2. Uptake of renewables
Battery storage will play a key role for a nation-wide uptake of renewables. Weather pattern changes can never predict at 100 percent accuracy and battery storage and grid optimisation solutions need to be scaled up for generation, storage and maintenance of grids. The planned lights out event of April 04, 2020 highlighted the robustness of the Indian grid and this will be an encouraging feature for smart grid solutions companies who want to integrate their solutions to the Indian electricity grids.

3. Reduce thermal power dependence
There has been a reduction in power demand over the years and thus the output from coal plants have inevitably gone down. The power producing companies are stuck in long term PPA’a with coal companies. Intervention by the government will be required to effectively phase out inefficient power plants by means of incentivisation. This can happen by studying generation costs, remaining plant life, and a thorough economic analysis of installing pollution-control equipment to polluting plants. A cost-benefit analysis for the long term would help in understanding the economies of scale in comparison to renewable energy power plants.

4. Financial health of DISCOMS
Bailing out DISCOMS time and again won’t be sustainable for both the State and Central government. Although the Electricity Amendment Bill, 2020 is a step in the positive direction, the states need to be given the power to legislate and implement its variation to the Bill. This will enable in addressing the electricity production and distribution crisis at the local level and prevent inefficiencies.
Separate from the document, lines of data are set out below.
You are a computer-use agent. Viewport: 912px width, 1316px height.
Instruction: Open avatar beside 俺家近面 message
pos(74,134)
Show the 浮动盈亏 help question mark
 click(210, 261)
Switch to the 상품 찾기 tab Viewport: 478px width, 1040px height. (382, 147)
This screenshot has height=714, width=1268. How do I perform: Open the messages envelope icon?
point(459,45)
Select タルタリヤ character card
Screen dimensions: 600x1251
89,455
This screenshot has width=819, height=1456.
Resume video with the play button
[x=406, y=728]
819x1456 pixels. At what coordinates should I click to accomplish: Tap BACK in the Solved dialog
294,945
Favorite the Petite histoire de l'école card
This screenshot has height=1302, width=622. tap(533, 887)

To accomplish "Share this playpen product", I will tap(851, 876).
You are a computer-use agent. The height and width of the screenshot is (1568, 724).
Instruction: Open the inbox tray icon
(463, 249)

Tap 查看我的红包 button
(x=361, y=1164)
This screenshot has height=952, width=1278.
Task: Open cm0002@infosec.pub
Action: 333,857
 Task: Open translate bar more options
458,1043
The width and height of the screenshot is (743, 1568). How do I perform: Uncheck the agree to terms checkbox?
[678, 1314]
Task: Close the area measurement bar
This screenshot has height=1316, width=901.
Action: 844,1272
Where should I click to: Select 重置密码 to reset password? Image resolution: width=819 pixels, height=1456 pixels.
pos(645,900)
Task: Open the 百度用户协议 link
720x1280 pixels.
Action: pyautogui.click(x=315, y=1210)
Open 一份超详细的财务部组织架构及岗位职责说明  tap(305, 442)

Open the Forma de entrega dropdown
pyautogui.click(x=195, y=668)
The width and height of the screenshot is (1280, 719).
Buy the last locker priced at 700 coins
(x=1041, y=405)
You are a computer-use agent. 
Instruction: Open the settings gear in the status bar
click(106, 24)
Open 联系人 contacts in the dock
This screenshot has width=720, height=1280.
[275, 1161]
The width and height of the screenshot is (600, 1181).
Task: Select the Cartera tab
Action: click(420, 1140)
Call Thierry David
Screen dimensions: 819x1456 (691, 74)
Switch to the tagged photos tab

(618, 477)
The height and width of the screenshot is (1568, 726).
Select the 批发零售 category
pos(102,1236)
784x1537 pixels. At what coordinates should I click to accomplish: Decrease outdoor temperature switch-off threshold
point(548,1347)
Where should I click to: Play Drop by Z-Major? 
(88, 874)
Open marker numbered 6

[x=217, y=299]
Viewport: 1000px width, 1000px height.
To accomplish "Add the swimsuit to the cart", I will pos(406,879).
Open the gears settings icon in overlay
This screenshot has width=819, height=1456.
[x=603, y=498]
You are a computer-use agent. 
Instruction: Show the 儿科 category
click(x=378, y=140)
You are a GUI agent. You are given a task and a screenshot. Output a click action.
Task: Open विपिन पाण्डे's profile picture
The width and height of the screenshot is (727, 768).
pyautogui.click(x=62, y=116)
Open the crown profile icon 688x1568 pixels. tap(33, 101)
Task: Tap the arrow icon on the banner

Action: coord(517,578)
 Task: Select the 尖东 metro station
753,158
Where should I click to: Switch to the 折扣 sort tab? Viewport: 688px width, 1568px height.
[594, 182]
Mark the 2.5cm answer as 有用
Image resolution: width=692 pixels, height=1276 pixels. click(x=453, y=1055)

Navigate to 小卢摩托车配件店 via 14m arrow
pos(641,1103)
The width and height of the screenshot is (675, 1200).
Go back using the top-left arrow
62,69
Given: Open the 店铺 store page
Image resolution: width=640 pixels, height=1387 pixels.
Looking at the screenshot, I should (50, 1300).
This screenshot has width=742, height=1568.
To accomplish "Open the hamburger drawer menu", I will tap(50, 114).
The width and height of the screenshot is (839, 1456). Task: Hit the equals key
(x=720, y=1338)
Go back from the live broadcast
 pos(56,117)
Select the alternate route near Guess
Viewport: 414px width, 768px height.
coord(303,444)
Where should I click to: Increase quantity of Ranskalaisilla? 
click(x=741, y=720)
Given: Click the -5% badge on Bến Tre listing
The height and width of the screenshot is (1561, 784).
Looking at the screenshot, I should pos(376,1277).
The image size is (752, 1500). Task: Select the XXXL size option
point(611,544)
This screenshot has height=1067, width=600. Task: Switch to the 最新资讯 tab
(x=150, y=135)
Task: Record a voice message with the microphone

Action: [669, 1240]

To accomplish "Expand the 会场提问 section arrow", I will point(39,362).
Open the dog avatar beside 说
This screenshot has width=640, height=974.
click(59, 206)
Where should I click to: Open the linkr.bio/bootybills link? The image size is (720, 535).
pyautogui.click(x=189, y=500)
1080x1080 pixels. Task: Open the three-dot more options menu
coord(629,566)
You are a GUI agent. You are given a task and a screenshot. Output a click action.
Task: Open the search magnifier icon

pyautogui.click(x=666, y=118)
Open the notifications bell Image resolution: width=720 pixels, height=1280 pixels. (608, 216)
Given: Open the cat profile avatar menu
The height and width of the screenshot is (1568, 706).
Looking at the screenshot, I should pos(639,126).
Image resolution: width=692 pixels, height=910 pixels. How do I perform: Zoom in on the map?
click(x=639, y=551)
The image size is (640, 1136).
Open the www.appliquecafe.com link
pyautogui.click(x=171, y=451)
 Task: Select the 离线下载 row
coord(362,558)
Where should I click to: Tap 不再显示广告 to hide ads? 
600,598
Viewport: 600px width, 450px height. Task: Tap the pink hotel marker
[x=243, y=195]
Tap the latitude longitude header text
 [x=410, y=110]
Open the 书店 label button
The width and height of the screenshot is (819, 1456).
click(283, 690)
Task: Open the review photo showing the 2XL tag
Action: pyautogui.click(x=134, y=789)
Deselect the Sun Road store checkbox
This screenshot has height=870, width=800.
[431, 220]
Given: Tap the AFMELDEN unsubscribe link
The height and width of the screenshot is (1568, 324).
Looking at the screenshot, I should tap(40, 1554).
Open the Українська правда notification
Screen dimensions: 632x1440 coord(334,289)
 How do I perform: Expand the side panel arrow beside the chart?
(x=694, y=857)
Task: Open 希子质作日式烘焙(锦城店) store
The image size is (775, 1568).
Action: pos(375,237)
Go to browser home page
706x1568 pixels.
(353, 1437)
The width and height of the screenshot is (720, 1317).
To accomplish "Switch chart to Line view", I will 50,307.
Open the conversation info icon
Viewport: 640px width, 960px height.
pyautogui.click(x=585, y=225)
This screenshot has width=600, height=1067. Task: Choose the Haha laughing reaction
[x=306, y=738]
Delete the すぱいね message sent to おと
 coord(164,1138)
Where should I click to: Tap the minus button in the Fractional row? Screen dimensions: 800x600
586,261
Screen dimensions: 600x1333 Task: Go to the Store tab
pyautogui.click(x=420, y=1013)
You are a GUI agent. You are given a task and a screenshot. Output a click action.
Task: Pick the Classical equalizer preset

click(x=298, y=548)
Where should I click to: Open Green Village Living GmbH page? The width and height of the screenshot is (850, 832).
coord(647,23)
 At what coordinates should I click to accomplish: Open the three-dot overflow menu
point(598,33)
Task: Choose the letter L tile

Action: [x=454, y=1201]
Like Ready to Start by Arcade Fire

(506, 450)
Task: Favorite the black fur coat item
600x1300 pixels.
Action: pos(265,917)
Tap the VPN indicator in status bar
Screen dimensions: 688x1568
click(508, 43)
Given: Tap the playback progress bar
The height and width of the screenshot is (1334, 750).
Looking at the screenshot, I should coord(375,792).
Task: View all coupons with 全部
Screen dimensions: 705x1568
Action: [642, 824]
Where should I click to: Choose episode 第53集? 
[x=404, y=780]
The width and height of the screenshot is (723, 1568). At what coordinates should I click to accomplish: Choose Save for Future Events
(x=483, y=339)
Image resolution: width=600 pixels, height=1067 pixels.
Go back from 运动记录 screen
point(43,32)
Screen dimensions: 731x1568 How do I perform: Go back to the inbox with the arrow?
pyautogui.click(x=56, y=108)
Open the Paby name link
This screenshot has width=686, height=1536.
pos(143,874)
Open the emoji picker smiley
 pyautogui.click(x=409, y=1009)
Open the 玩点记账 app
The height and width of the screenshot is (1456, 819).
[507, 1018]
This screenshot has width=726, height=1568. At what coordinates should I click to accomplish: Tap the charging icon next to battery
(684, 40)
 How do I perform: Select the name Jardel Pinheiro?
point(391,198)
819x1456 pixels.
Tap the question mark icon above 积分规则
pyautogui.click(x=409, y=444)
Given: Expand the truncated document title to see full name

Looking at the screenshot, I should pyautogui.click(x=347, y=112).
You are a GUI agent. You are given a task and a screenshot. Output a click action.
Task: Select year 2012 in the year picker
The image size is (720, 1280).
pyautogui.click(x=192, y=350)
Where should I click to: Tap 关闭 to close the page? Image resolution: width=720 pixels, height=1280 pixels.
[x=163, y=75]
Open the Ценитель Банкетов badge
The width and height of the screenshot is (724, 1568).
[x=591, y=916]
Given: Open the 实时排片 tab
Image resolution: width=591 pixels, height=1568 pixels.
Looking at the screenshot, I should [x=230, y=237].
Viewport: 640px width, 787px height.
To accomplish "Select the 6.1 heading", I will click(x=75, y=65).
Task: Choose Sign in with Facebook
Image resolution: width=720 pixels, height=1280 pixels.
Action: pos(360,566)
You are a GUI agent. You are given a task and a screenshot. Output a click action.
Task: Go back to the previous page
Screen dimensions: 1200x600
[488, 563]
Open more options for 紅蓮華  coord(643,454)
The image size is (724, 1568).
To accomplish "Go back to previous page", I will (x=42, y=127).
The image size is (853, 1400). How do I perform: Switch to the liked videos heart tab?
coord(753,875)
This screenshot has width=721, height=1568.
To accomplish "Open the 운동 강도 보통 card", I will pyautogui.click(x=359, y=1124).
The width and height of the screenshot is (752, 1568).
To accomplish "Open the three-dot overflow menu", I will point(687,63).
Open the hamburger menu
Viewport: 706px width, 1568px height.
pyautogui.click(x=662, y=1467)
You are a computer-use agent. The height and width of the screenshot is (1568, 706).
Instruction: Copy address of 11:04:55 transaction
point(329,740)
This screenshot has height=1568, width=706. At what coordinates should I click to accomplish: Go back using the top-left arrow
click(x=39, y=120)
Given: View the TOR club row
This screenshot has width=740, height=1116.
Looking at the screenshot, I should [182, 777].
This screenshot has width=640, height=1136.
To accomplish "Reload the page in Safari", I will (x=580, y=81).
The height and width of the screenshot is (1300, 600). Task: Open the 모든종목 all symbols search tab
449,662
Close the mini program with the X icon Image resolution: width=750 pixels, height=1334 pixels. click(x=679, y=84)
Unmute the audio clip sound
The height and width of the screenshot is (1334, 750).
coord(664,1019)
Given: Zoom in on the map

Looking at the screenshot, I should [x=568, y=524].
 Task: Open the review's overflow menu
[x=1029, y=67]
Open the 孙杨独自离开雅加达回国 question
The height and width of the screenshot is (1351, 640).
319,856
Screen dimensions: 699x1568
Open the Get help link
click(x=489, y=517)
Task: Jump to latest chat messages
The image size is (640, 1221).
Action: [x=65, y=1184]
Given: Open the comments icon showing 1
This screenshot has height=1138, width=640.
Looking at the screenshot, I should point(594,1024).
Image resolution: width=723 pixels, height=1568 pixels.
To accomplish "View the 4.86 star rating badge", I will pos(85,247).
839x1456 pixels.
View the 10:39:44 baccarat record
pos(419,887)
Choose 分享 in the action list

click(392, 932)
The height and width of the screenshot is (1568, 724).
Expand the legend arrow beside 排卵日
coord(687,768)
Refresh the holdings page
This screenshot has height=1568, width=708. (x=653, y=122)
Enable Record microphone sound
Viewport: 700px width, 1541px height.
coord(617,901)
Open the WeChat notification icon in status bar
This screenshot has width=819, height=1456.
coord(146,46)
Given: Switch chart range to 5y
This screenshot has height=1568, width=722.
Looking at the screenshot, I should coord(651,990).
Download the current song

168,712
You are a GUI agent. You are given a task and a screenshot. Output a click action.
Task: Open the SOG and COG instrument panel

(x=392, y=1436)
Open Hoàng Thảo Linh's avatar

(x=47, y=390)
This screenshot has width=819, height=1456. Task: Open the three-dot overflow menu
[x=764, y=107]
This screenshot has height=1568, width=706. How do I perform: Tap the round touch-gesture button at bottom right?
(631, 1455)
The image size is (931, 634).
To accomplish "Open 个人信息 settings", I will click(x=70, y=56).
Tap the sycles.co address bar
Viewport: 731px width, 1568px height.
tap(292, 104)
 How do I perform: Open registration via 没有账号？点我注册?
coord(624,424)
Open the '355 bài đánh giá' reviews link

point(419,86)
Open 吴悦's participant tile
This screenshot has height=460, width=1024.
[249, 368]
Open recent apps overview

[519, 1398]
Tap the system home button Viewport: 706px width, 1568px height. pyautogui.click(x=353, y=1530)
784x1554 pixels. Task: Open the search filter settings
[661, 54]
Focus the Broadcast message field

5. Renewable Purchase Obligations (RPO’s)
A RPO mandates DISCOMS to buy at least some portion of their total electricity requirement from renewable energy sources. For 2019-20, only four States have managed to meet and exceed their RPO’s. There was a uniform RPO mandate created by the Power Ministry for all States and Union Territories for 2018-19, the targets set were 17.50 per cent (with 7.25 per cent from solar and 10.25 per cent from non-solar). However, India only managed to achieve 10.77 per cent of this target. The states, in order to ensure compliance, need to put together a mechanism to penalise DISCOMS and enforce timely payment of violation fees. Subsidies can also be provided to both public and private DISCOMS to steadily increase their RPO’s, even more than the targets set by the state government in order to create a competitive environment and ensure faster uptake of renewables.

The way ahead

India is at the cusp of transformation when it comes to sourcing, distribution and consumption of energy. The country will have to take some disruptive measures such as the use of alternative materials for energy storage, combination of renewable and coal-based power generation and adoption of smart grid technologies to enable faster uptake of clean energy. Lastly, the importance of policy measures and implementation cannot be discounted. An example of the same would be Import Substitution Policies (ISP’s) which will enable the indigenisation of new technologies and an adoption of a revised tariff structure on thermal based power generation. India with its abundant availability of solar, wind and hydropower definitely has the potential to become a major renewable energy economy.